The FTC looks at a number of factors in determining whether a product is “all or virtually all” made in the United States. At minimum, the final assembly or processing of the product must take place in the United States. Other factors may include the amount of manufacturing costs allocated to the United States and whether any foreign content is integral to — or far removed from — the finished product.
In some cases, an advertiser may make a qualified “Made in U.S.A.” claim, such as “60% U.S. content,” “Made in USA of U.S. and imported parts,” or “Couch assembled in USA from Italian Leather and Mexican Frame.”
In any case, as with other advertising, a marketer must have a "reasonable basis," including competent and reliable evidence, to support the claim at the time of making the claim.
Lastly, all products of foreign origin imported into the United States must designate the name of the country of origin.
7. Guarantees and Warranties Must Meet Certain Requirements
The Magnuson-Moss Warranty/FTC Improvement Act includes provisions governing guarantees and warranties.
For example, materials providing warranties or guarantees, such as by use of the terms “Satisfaction Guarantee,” “Money-Back Guarantee,” or “Free Trial Offer,” should disclose, “with such clarity and prominence as will be noticed and understood by prospective purchasers,” any material limitations or conditions that apply to the “guaranteed” representation.
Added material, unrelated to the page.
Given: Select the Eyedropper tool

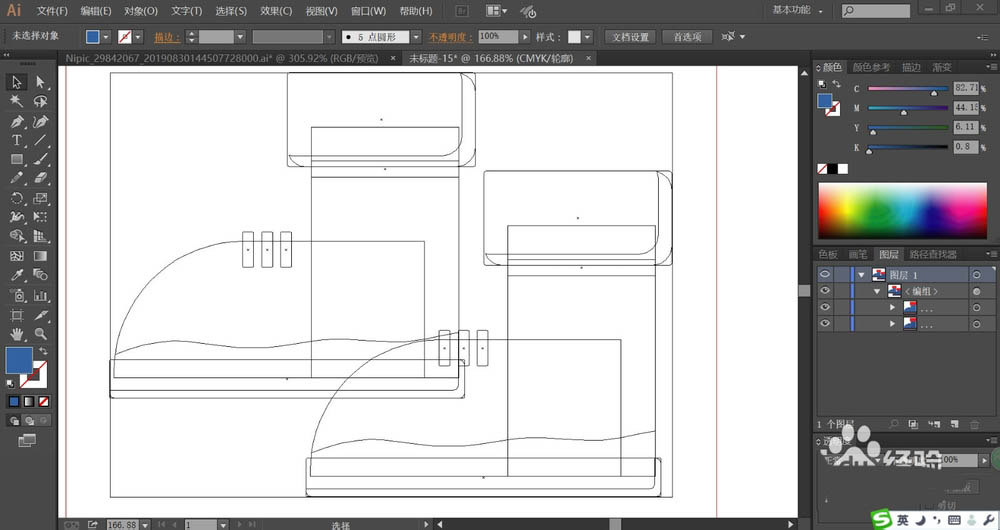Looking at the screenshot, I should point(17,275).
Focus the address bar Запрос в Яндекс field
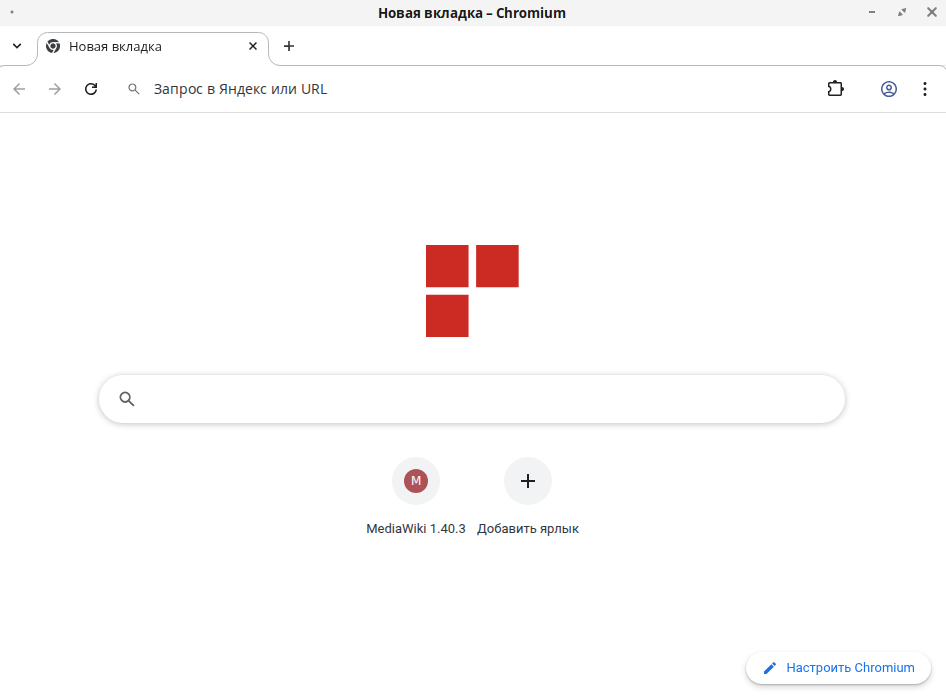Viewport: 946px width, 698px height. 450,89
For example: “If not completely satisfied with the product, return the product within 30 days for a full refund.”
In addition, prior to sale of the product, at the place where the product is sold, prospective purchasers should be able to see the written warranty or guarantee for complete details of the warranty coverage.
Moreover, the term “guarantee” has a particular legal meaning, which generally requires the seller to refund the full purchase price of the advertised product at the purchaser’s request.
The above points are not exhaustive of all potential issues that could arise when preparing or reviewing advertising materials. A general rule of thumb, however, emerges: Would a reasonable consumer (or your closest competitor) find an ad objectively misleading or unfair? If so, strongly consider revising.